Thank you for your reply. We have read through your documentation about how feature impact is calculated in Data Robot - Permutation Importance method. However, we have been encountered a situation that the feature impact ranking is highly skewed - starting from the second ranked feature, the importance has dropped dramatically compared with the top 1 feature. We have difficulty to interpret/explain the meaning of this result. From business perspective, this result might not make intuitive sense to the business. In addition, we built different models with different combinations of features, while we still see the same pattern of this skewed feature impact ranking. Therefore, we suspect there might be some unknown systematic methodology/calculation that we are not aware of. We hope you can help us out. Thank You.
The interpretation is that most of the predictive p[ower is coming from that top-ranked feature. The other features aren't making as much of an impact upon model accuracy.
When I see feature impact plots like this, there are two possibilities that I list in order of how often I see them: 1) target leakage: this often happens when the dominant feature has been extracted as at the current date versus when the prediction would have been made 2) the other features just aren't predictive: this may be due to the nature of the problem, or data quality issues e.g. when there are too many missing values in the secondary features
Do you see the same pattern across a few of the models that you built, or does it vary by the type of blueprint?
Thank you for your reply. Across the different models that we have built, we do not observed any target leakage in the models. However, we had observed the same feature impact pattern over the different models (same algorithm, same blueprint process, but different features). In different models, we are removing the top ranked feature from the previous model, yet we observed another feature raising up as the dominant 100% in the feature impact score, followed by the second ranked feature usually has a feature impact score of less than 50% compared with the top1 feature.
We are actually expecting to see a more distributed decreasing pattern in our feature impact chart, but instead we always observed a highly skewed result.
That latest screenshot doesn't raise any red flags with me. Across the hundreds of projects I've built, I usually see one feature that is stronger than the others, but that there are also 5 to 12 features that add incremental value.
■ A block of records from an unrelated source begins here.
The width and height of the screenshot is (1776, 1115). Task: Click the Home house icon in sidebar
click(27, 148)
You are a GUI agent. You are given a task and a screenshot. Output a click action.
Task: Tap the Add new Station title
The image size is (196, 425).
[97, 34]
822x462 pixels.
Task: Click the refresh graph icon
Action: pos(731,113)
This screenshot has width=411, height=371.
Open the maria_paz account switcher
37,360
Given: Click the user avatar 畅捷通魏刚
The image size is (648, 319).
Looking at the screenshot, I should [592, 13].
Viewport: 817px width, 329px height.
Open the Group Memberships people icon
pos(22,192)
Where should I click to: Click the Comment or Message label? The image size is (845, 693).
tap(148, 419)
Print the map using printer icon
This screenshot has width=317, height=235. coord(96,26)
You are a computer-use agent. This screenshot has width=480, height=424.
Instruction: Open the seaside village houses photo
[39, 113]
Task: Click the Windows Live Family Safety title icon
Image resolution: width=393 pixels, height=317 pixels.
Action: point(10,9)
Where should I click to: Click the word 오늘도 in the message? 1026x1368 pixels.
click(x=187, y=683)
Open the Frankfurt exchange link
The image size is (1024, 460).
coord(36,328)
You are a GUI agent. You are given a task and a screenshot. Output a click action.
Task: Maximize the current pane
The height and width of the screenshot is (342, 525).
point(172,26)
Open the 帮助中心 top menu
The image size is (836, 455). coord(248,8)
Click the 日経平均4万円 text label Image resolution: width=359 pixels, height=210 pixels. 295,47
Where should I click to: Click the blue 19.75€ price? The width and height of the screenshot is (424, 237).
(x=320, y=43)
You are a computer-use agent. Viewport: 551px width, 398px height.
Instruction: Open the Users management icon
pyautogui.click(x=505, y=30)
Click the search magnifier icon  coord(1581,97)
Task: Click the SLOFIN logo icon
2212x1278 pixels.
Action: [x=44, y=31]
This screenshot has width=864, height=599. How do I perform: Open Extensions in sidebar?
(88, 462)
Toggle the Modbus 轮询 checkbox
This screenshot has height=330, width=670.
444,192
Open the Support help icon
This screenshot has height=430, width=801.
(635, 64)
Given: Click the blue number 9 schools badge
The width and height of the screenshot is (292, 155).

This is a typical result in machine learning.
Are any of your features correlated? You can check via the feature association matrix. How much accuracy do you lose when you drop the top feature?
Is there a random forest algorithm in your leaderboard? This type of algorithm can spread the feature importance across more features than the boosted trees algorithms that typically dominate the top of the leaderboard. If you see this same pattern for random forest, then you know the feature impact isn't due to a greedy algorithm trying to only use a single feature.
Is there a reason why you require or expect feature impact to be spread fairly evenly across several features?
Thank you for your reply. We would like to clarify for the statements below:
It was stated in the DataRobot documentation that the feature impact has been normalized.
"Feature Impact shows, at a high level, which features are driving model decisions. By default, features are sorted from the most to the least important. Accuracy of the top most important model is always normalized to 1."
We would like to clarify on the last sentence, does that means ONLY the score of the top feature had been normalized to 1 or all the feature scores had undergo normalization as well?
If its the latter, we would like to further clarifies if the normalization is using the normalization formula because if we follow the normalization formula, we would see the feature with min score will have a normalized score of 0.
The normalization formula I mean here is: x_norm = ( X - min(x)) / (max(x) - min(x))
Please help us clarify on this part. Thank you so much for your help!
Great question! All features are normalized by the same scaling factor, such that the top factor is scored at 100%. That means you can interpret the score as the relative importance of each feature versus the most important feature.
The normalization score we are using is x_norm = X / max(x)